肝损伤-炎症-修复导致肝星状细胞（HSC）活化，启动TGF-β信号转导通路，分泌大量的胶原蛋白，引起细胞外基质的合成与降解失调，是肝纤维化（HF）形成的关键。本课题组研究发现Gremlin1是TGF-β的下游分子，与TGF-β的表达呈正相关，它通过拮抗BMP7，起到强化TGF-β信号的作用，加速HF的形成。若采用恰当的策略在体内下调Gremlin1的表达，有可能起到阻止或逆转HSC活化的作用。序列分析发现，gremlin1基因较长的3′非编码区为miRNA的转录后负调控奠定了结构基础，生物信息学研究显示，在HF中表达下调的miR-705具有抑制Gremlin1表达的潜能，而α-SMA的启动子具有仅在活化的HSC中被激活的特点。本项目旨在通过构建含α-SMA启动子和miR-705的慢病毒表达载体，特异性的实现仅在活化的HSC中下调Gremlin1的表达，通过体内外实验确认其治疗HF的效果。

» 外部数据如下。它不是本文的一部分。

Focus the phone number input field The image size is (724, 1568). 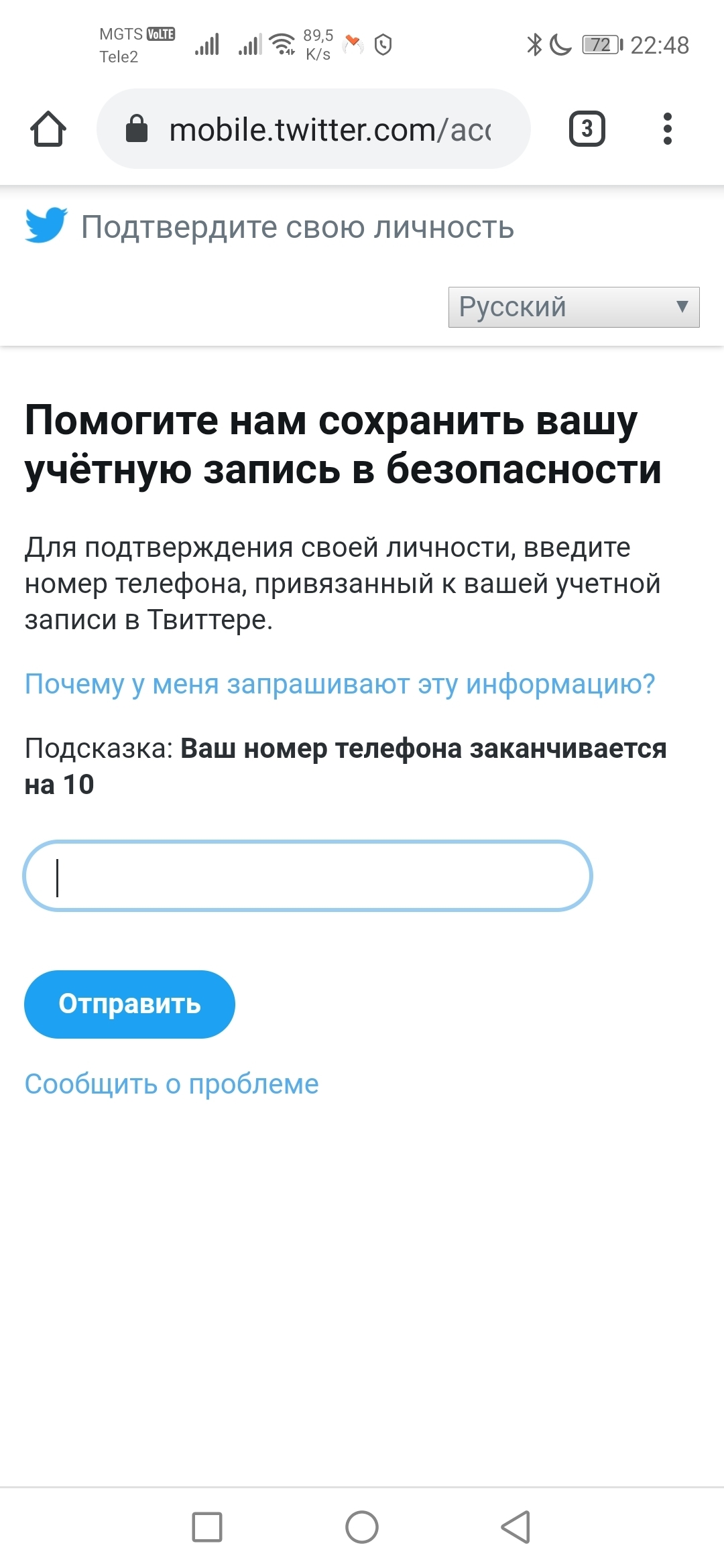[x=308, y=876]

miRNA在控制发育进程、细胞分化、细胞凋亡以及器官发育等扮演着关键性角色，本课题组前期研究确认，通过siRNA下调Gremlin1的表达可抑制HSC-T6的活化，进而逆转CCL4诱导的SD大鼠肝纤维化模型的纤维化进程。本课题的研究目的主要是筛选并确认HSC-T6中下调Gremlin1表达的miRNA，以及该miRNA抑制HSC活化的能力。本研究通过三组实验解决了该科学问题。首先，采用荧光素酶报告基因分析法，将Gremlin1的mRNA的3′-UTR全长及部分片段所构建的质粒转染HSC-T6，通过荧光素酶的活性筛选下调Gremlin1表达的miRNA的结合区域为G3-23-1（3107-3442 nt）和G3-23-3（3590-3809 nt）。其次，结合生物信息学软件和荧光素酶报告基因分析法，具有与G-3-23-1结合并可能下调Gremlin1表达的保守miRNA有miR-23a/b、miR-27a/b、miR-181a/b/c/d，与G-3-23-3结合并可能下调Gremlin1表达的保守miRNA有miR-182。最后，合成筛选出的miRNA Mimic，将其转染HSC-T6中，通过western blot方法验证miRNA对Gremlin1的下调作用，以及对肝纤维化相关基因（胶原蛋白、TGF-β、α-SMA）表达的影响。结果显示，miR-23b-3p、miR-27b和miR-182能下调HSC-T6中Gremlin1的表达；miR-27b能下调HSC-T6中α-SMA、TGF-β、ColⅠα1和ColⅠα2的表达；miR-181b-1-3p能下调ColⅠα1和ColⅠα2的表达。因此我们认为，miR-27b、miR-23b-3p和miR-182能下调Gremlin1的表达，miR-27b能抑制HSC的活化，这几个miRNA 有可能成为抗肝纤维化的新的分子靶点。